### Material for this exercise
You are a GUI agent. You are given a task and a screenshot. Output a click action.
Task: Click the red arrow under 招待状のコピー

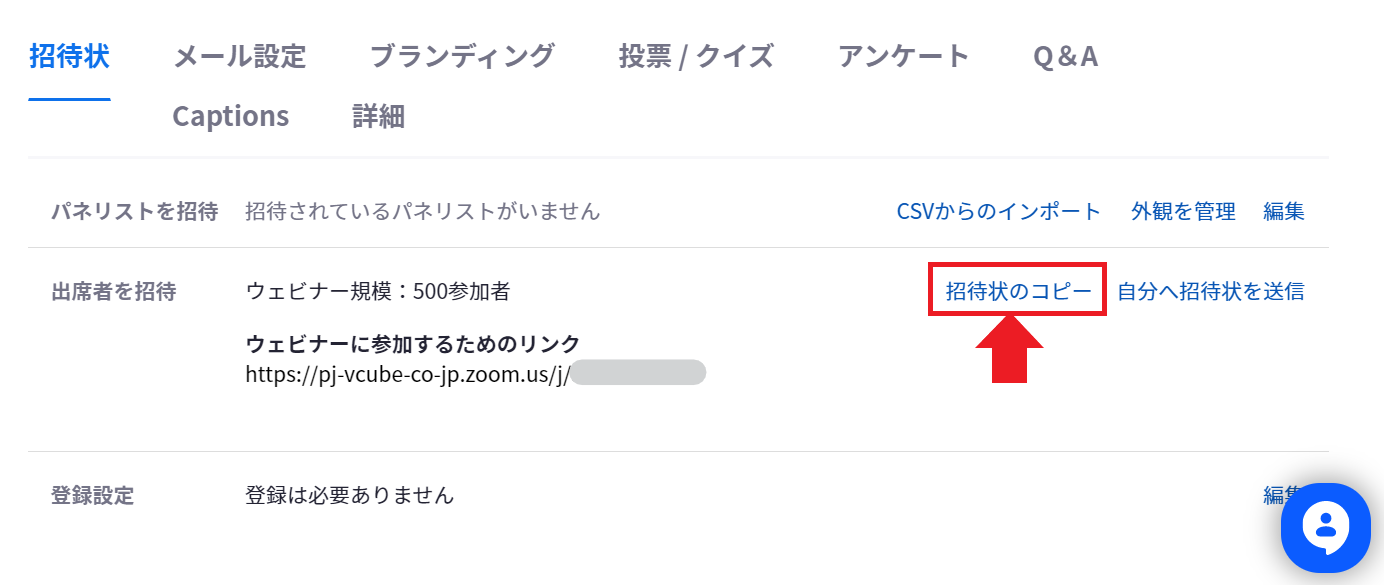pyautogui.click(x=1009, y=348)
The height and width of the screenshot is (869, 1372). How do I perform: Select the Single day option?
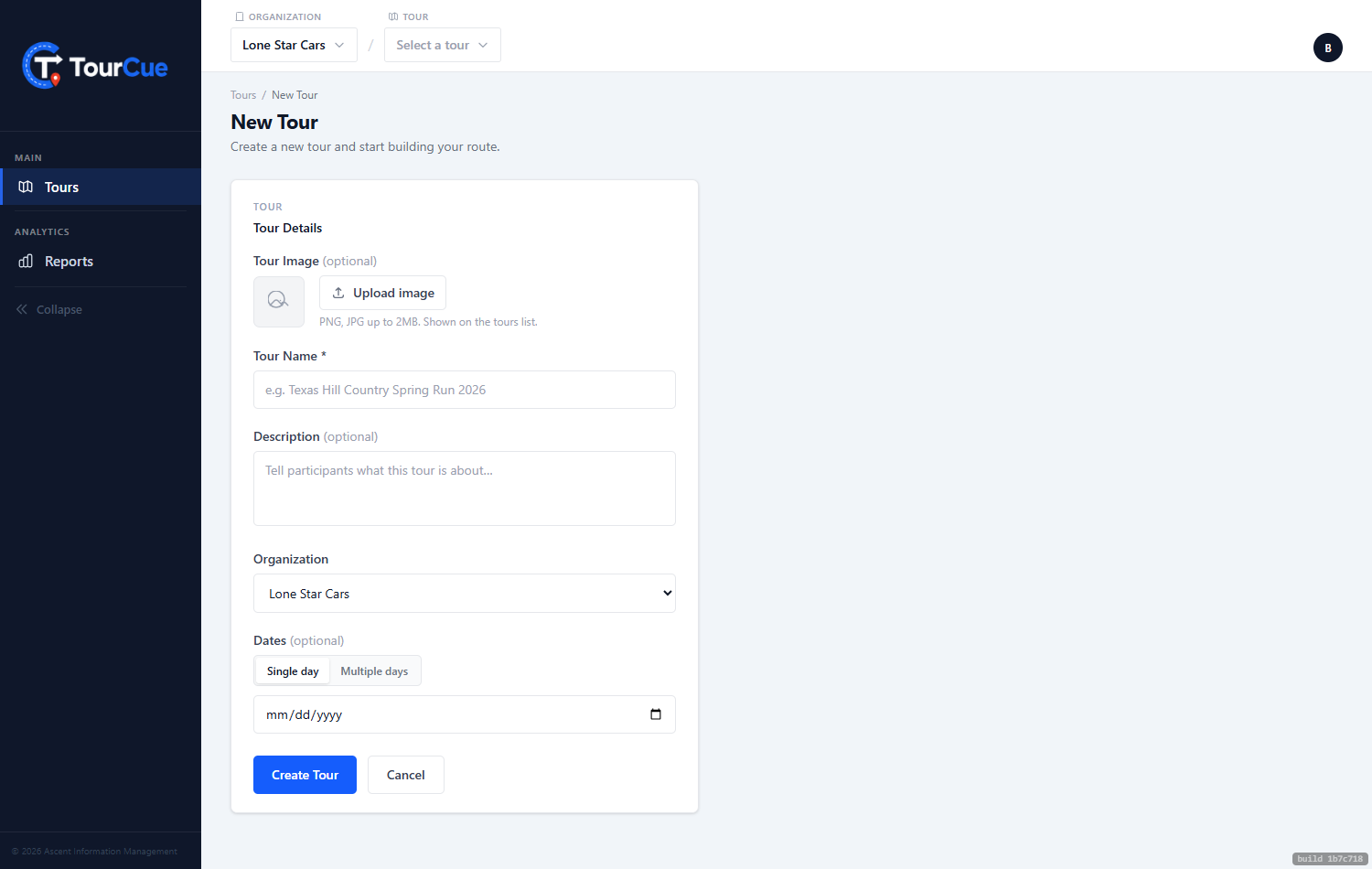click(x=293, y=671)
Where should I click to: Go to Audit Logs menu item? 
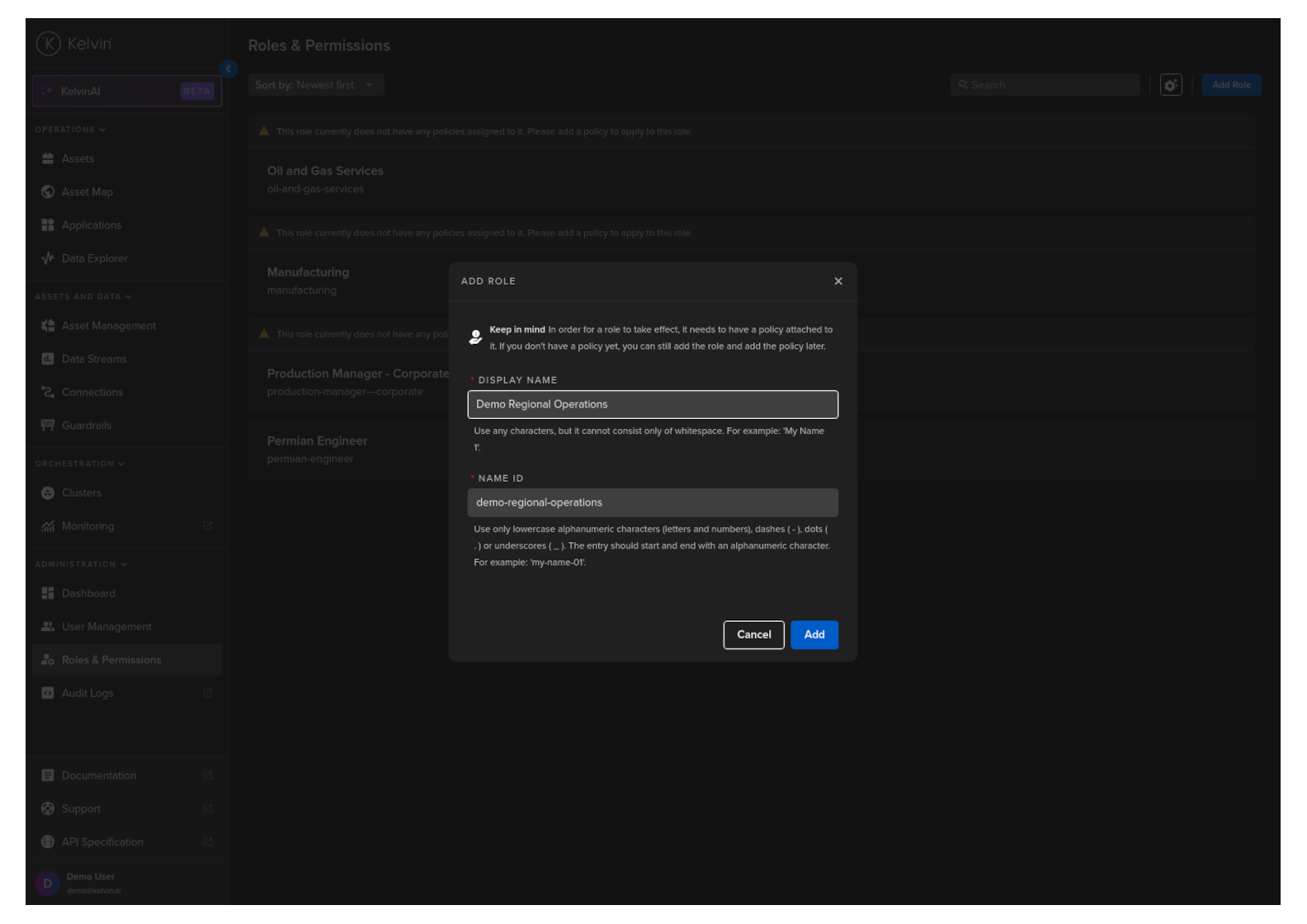[x=87, y=694]
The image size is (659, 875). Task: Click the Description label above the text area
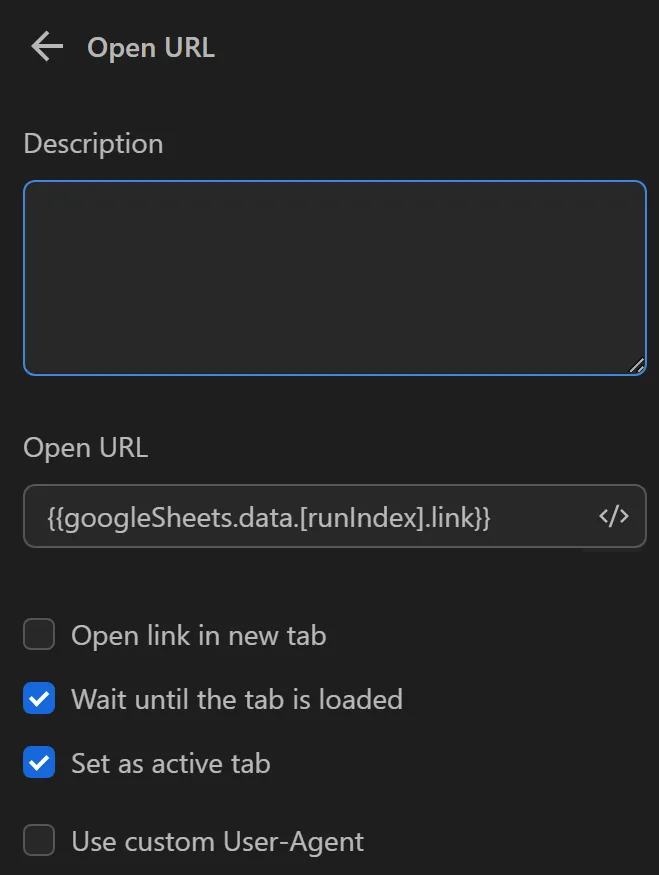[x=93, y=143]
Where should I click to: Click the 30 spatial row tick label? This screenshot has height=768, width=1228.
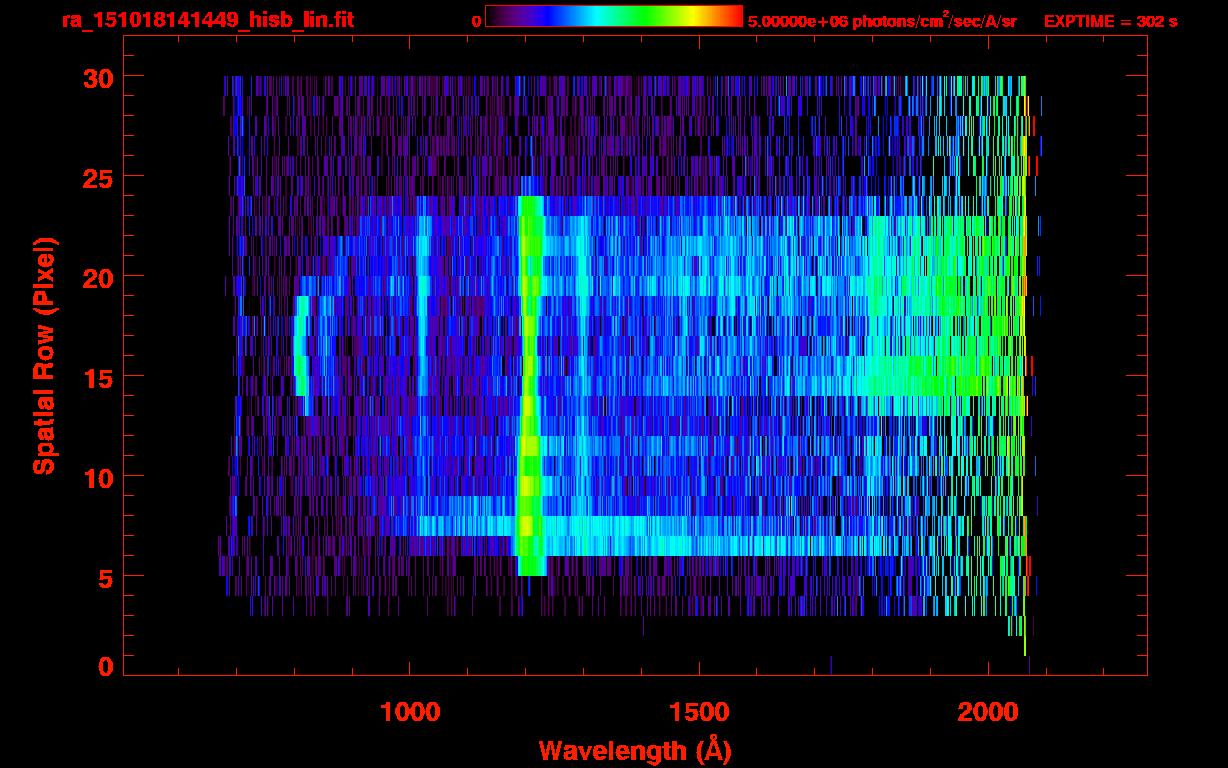pyautogui.click(x=98, y=77)
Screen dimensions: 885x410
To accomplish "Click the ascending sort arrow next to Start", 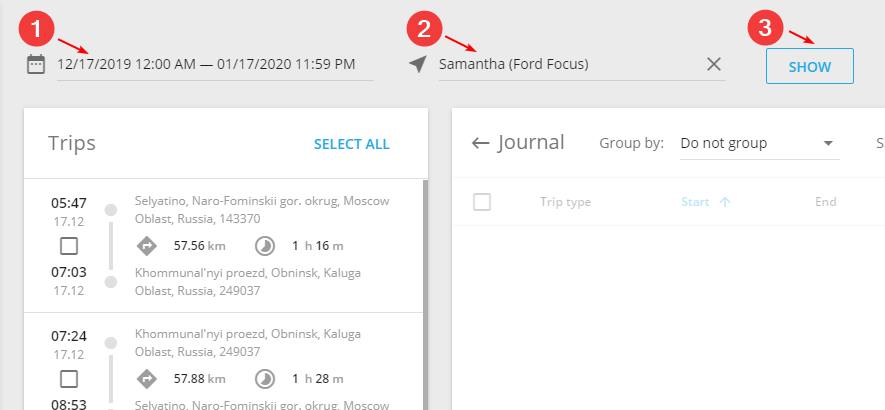I will 725,202.
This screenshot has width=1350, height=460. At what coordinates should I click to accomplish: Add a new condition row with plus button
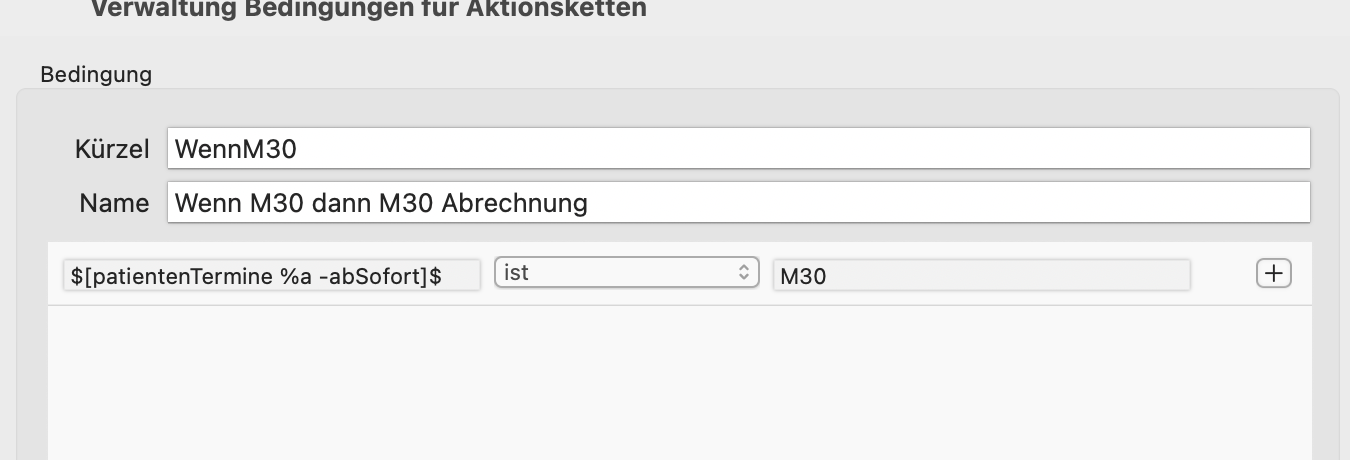(x=1273, y=274)
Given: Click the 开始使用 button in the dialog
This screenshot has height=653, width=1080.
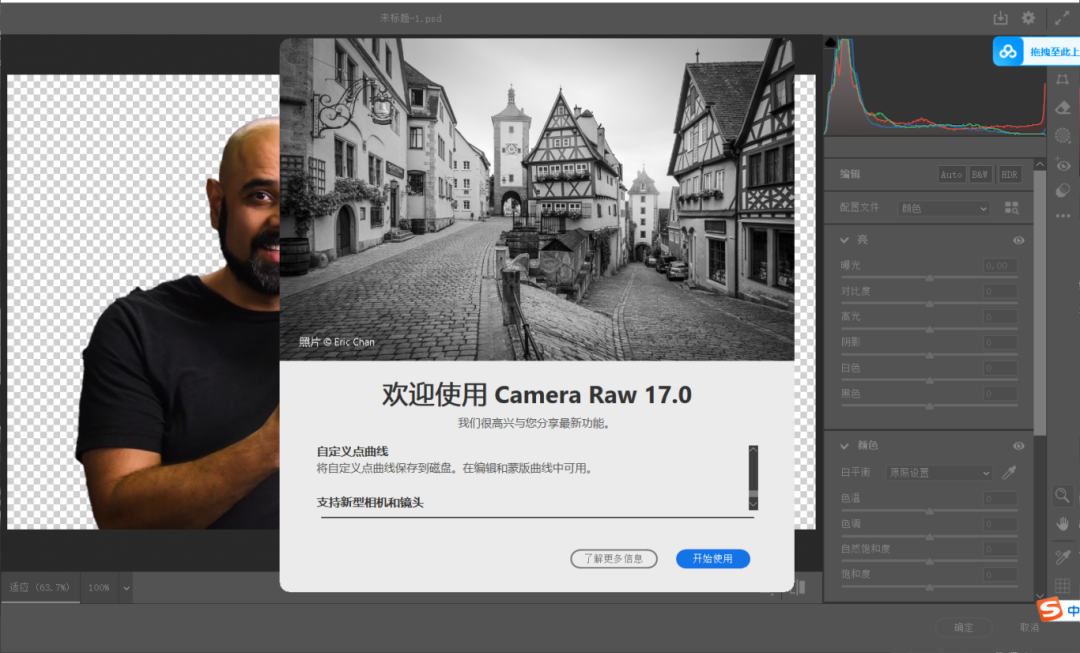Looking at the screenshot, I should (712, 559).
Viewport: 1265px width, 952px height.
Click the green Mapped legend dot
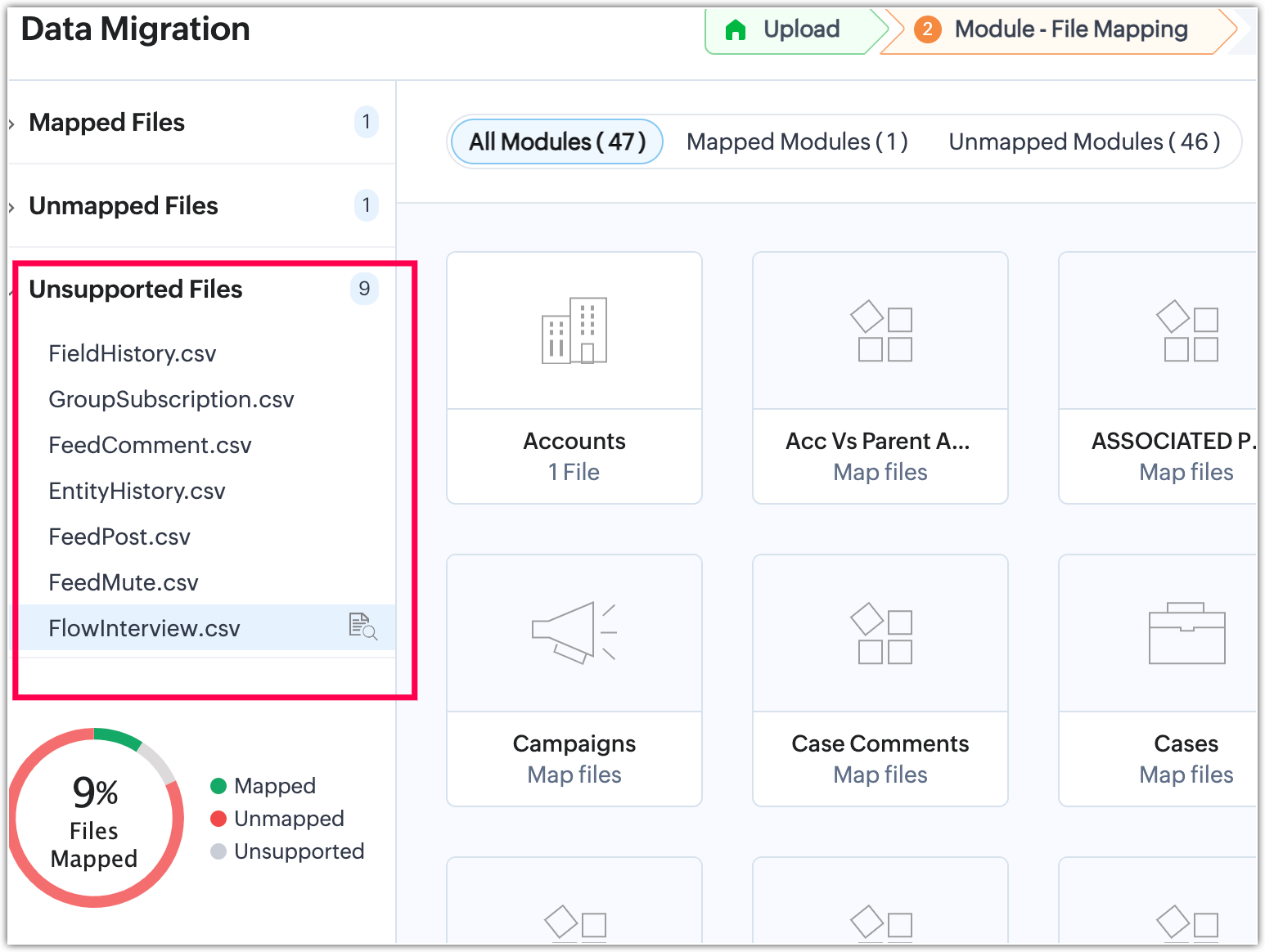tap(218, 786)
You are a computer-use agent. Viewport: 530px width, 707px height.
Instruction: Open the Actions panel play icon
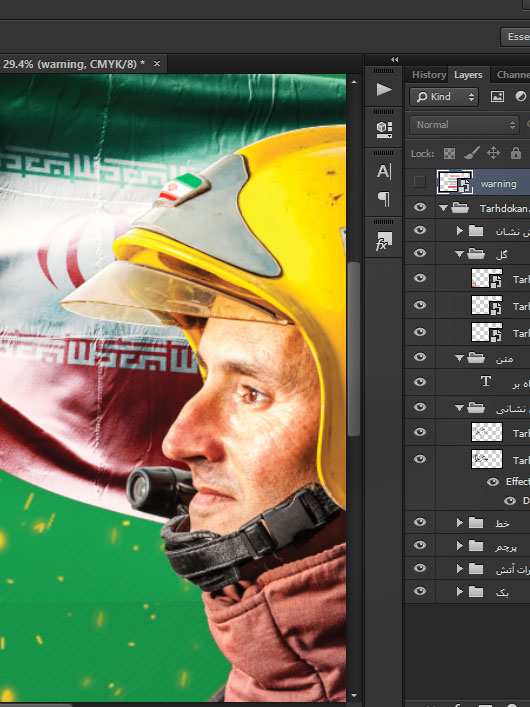(384, 89)
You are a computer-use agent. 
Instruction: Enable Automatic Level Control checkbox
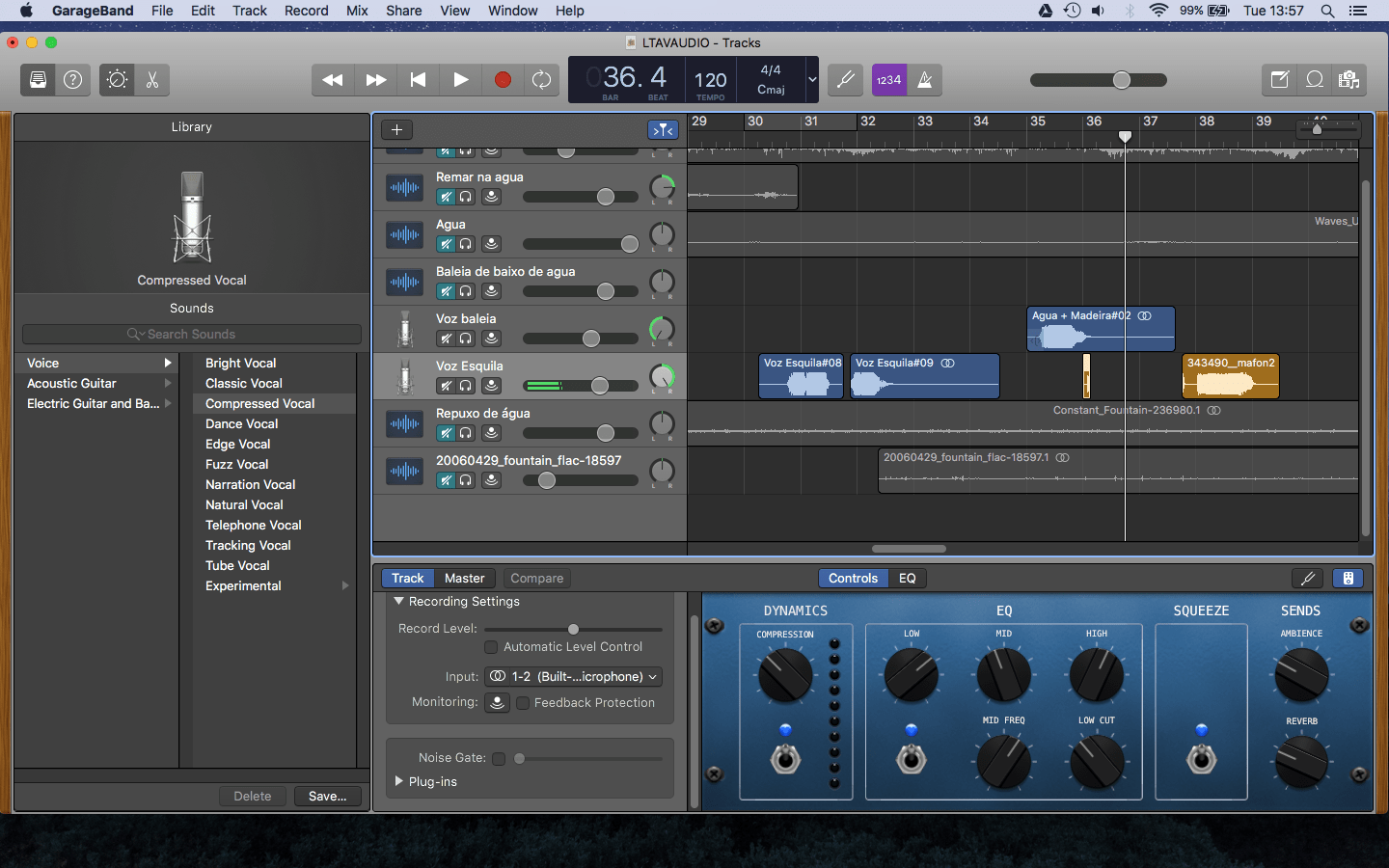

### What you are asked to do
Would you copy every line of the entries in which "agent" appears?

### Problem solution
You are a GUI agent. You are given a task and a screenshot. Output a click action.
You are a computer-use agent. Viewport: 530px width, 707px height.
You are a computer-use agent. 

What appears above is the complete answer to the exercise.